The fastp and fastqc directories are created under the Churros_result/ directory because they are independent of the genome build.

2.3.1. Change the name of the output directory#

If you want to specify the name of the output directory, use -D option.

churros -p 12 -D outputdir samplelist.txt samplepairlist.txt hg38 Referencedata_hg38

2.3.2. Implement sample comparison#

By supplying --comparative option, churros executes churros_compare to implement all-by-all sample comparisons and make correlation heatmaps (see Step-by-step analysis (ChIP-seq, human) for detail).

churros -p 12 --comparative samplelist.txt samplepairlist.txt hg38 Referencedata_hg38

2.3.3. Generate the ChIP/Input p-value#

--outputpvalue option outputs the bedGraph file for -log10(p-value) of ChIP/Input enrichment.

churros -p 12 --outputpvalue samplelist.txt samplepairlist.txt hg38 Referencedata_hg38

2.3.4. Omit consideration of genome mappability#

Churros consider genome mappability in default. The mappability affects the quality check results and the read-distribution normalization in DROMPA+ but does not affect peak calling by MACS2. If you want not to consider it, supply --nompbl option.

churros -p 12 --nompbl samplelist.txt samplepairlist.txt hg38 Referencedata_hg38

2.3.5. Use Adapter-Trimmed Reads for Mapping#

Churros maps raw reads by default to save on time and storage. However, if the mapping ratio is quite low, it is recommended to opt for mapping with adapter-trimmed reads by using the --fastqtrimming option.

When this option is selected, Churros will run fastp to remove the adapter sequences from the reads. The resulting trimmed reads are then stored in the fastp/ directory. Additionally, a modified version of samplelist.txt, named samplelist.trimed.txt, is saved in the Churros_result/ directory. This is used for the mapping process with churros_mapping.

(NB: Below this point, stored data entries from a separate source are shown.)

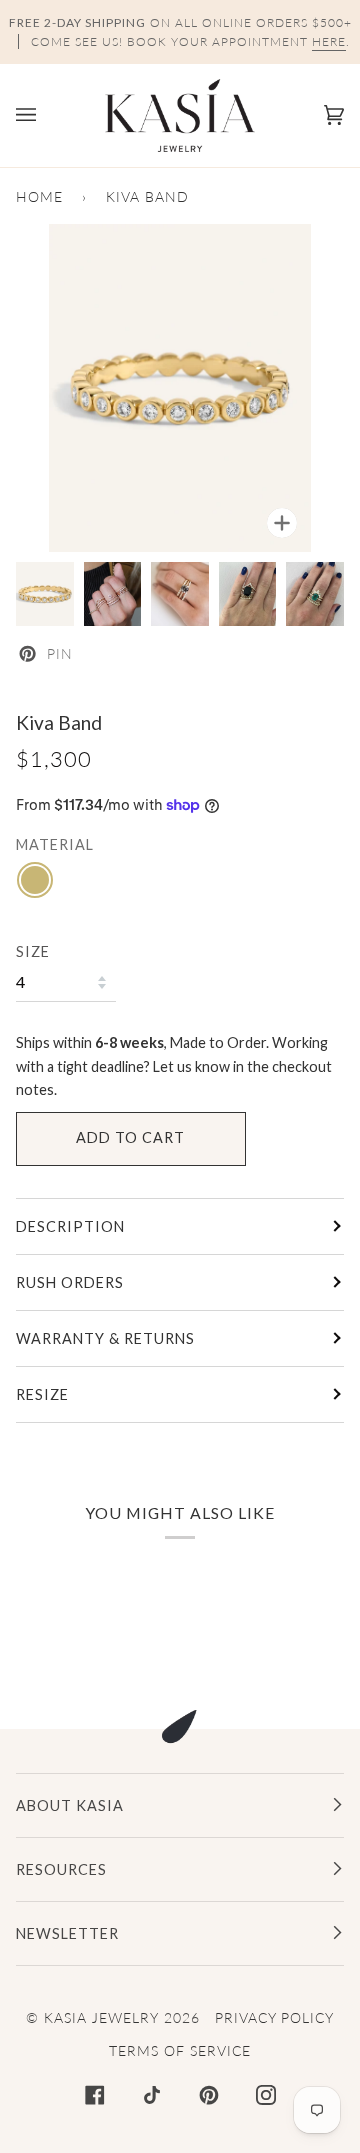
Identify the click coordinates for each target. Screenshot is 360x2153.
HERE (329, 41)
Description (70, 1226)
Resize (42, 1394)
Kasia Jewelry (101, 2017)
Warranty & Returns (105, 1338)
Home (39, 196)
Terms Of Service (180, 2050)
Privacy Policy (274, 2017)
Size (33, 951)
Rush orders (70, 1282)
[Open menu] (46, 115)
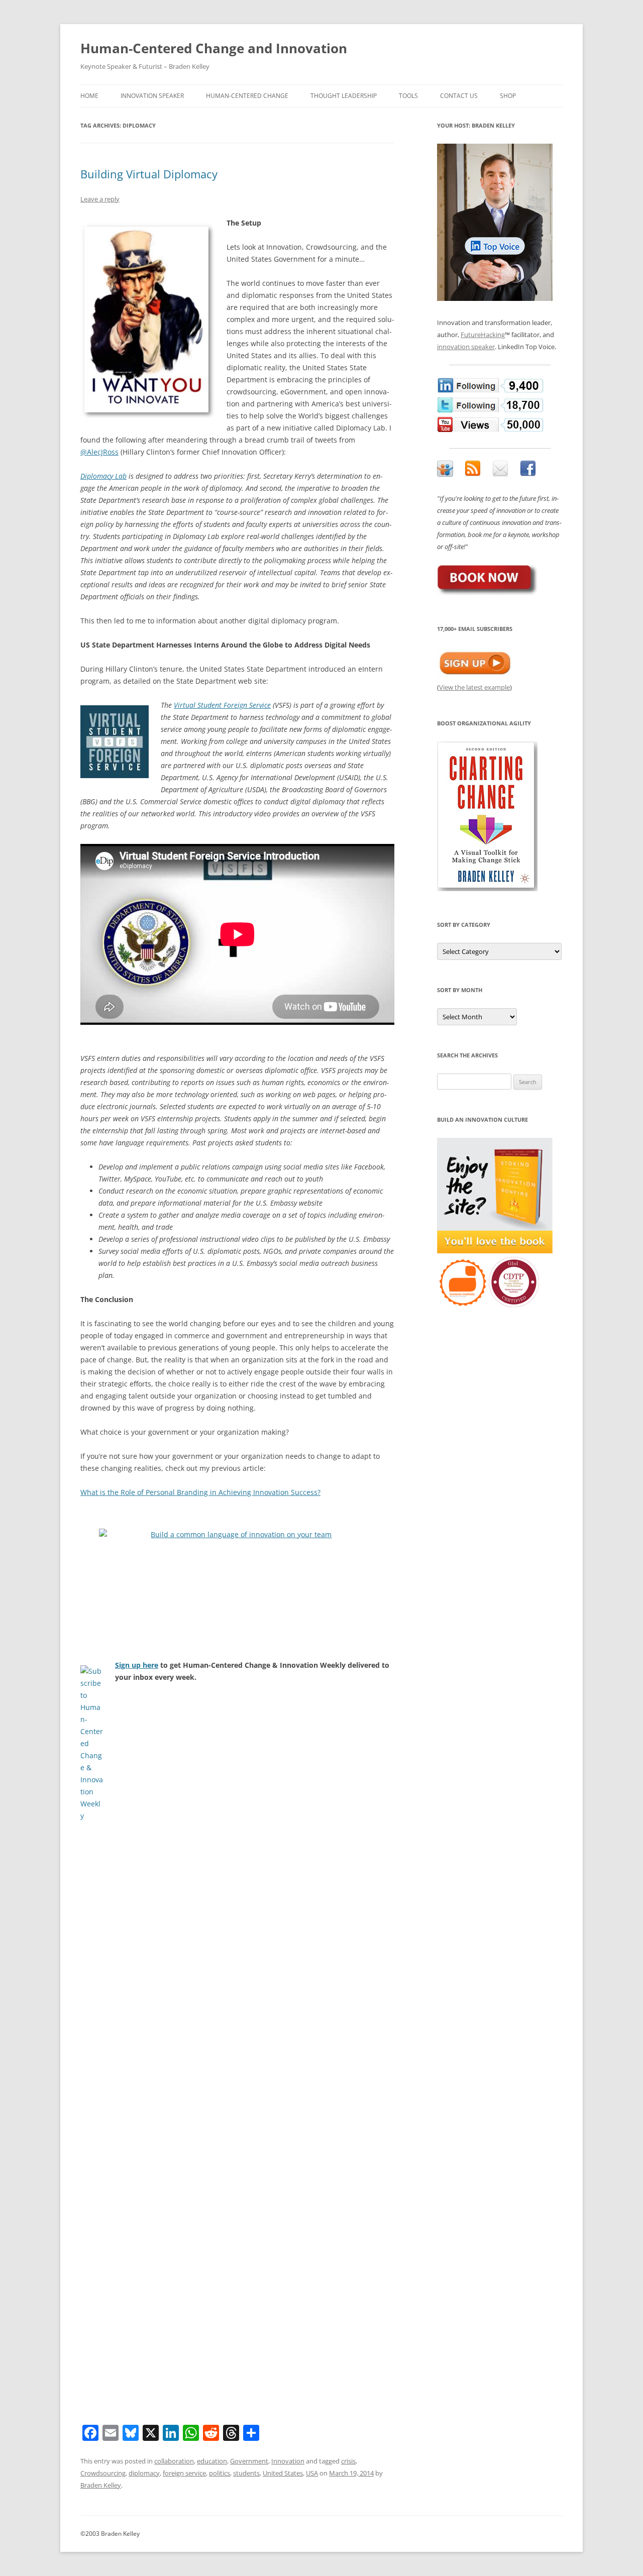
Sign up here (136, 1665)
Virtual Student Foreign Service (222, 705)
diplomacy (144, 2473)
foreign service (184, 2473)
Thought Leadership (343, 95)
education (212, 2460)
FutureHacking (483, 334)
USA (312, 2473)
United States (283, 2473)
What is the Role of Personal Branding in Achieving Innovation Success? (200, 1492)
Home (89, 95)
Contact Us (459, 95)
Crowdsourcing (103, 2473)
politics (219, 2473)
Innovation (287, 2460)
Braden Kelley (100, 2485)
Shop (508, 95)
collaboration (174, 2460)
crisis (348, 2460)
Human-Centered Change (247, 95)
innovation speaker (466, 346)
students (246, 2473)
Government (249, 2460)
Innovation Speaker (152, 95)
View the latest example (474, 687)
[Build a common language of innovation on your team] (237, 1579)
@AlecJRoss (99, 452)
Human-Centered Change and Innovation (213, 48)
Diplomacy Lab (103, 476)
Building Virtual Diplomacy (149, 173)
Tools (408, 95)
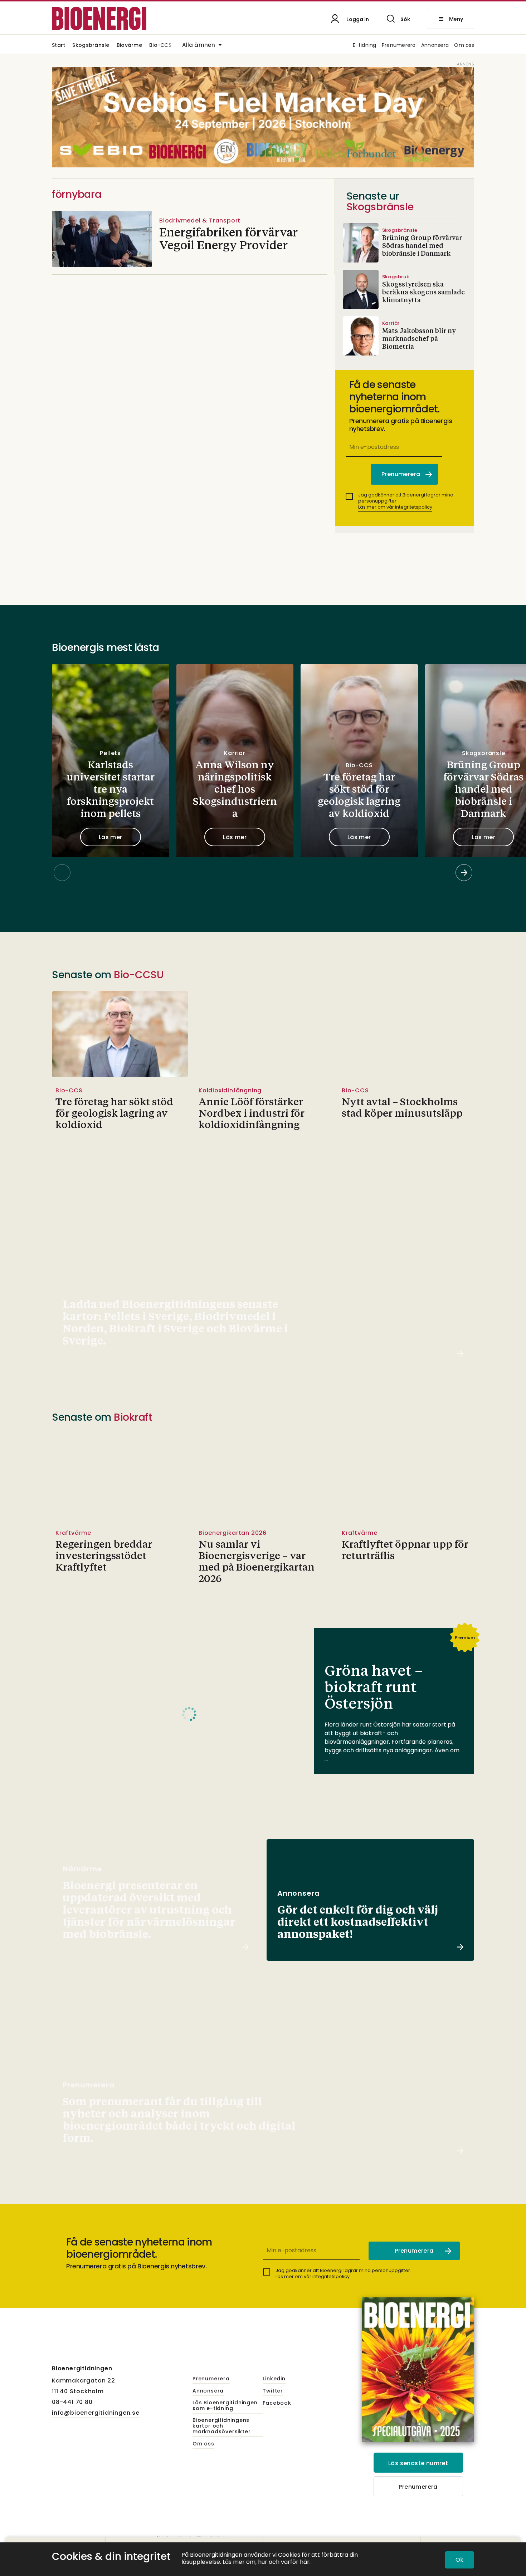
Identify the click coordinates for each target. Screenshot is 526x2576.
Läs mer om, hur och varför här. (267, 2562)
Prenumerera (399, 46)
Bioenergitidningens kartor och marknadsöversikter (221, 2426)
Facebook (277, 2403)
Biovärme (129, 46)
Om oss (464, 46)
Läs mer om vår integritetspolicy (395, 507)
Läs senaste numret (418, 2463)
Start (58, 46)
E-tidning (364, 46)
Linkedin (274, 2379)
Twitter (273, 2391)
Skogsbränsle (90, 46)
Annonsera (435, 46)
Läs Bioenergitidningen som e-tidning (225, 2406)
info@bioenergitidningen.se (96, 2413)
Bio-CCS (160, 46)
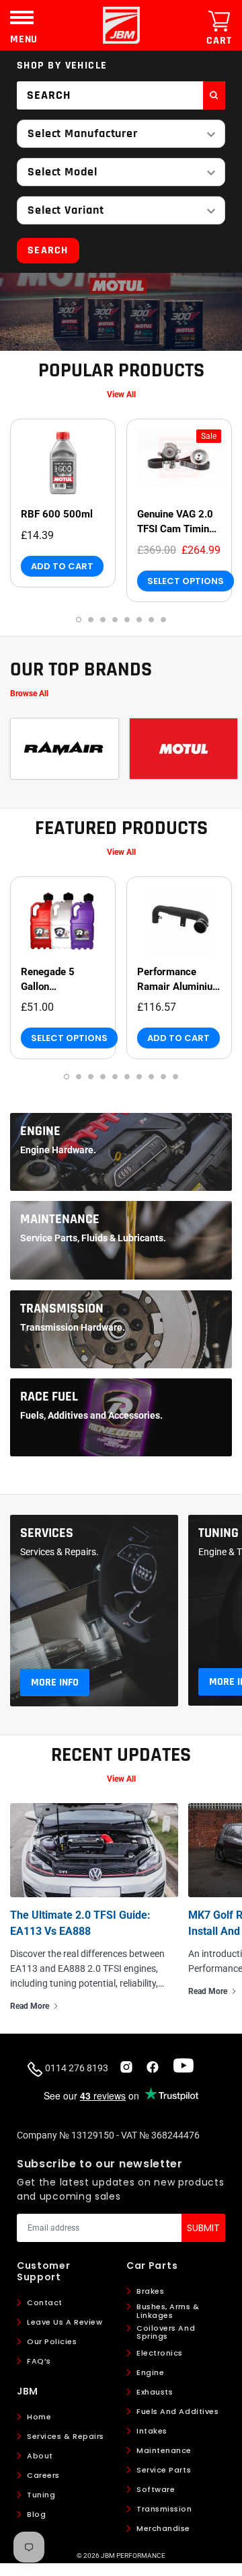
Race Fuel (49, 1396)
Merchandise (163, 2528)
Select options (185, 581)
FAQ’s (39, 2361)
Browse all (29, 693)
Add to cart (62, 566)
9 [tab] (163, 1076)
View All (121, 394)
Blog (36, 2514)
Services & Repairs (65, 2436)
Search (48, 250)
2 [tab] (90, 619)
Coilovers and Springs (165, 2332)
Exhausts (154, 2392)
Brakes (150, 2291)
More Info (55, 1682)
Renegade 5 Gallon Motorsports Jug (58, 980)
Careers (43, 2475)
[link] (63, 463)
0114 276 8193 (75, 2068)
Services (46, 1533)
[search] (214, 95)
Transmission (62, 1308)
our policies (52, 2341)
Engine (40, 1131)
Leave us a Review (64, 2322)
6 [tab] (139, 619)
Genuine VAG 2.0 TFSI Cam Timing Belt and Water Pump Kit (176, 522)
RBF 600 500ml (57, 514)
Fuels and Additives (177, 2411)
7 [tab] (151, 619)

churros -p 12 --fastqtrimming samplelist.txt samplepairlist.txt hg38 Referencedata_hg38

2.4. Quality check of the input samples#

Quality check (QC) is an important step in verifying the reliability of the results obtained. From verion 0.11.0. Churros provides a script checkQC.py to check the quality of all input samples. The warning result is written to Churros_result/hg38/QCcheck.log. If there is no warning, the file is empty.

cat Churros_result/hg38/QCcheck.log

Even if the Churros_result is generated by the previous versions, you can use checkQC.py as follows.

build=hg38
checkQC.py Churros_result/$build/churros.QCstats.tsv samplepairlist.txt

See the checkQC.py: check the quality of the input ChIP-seq samples page for the detailed criteria.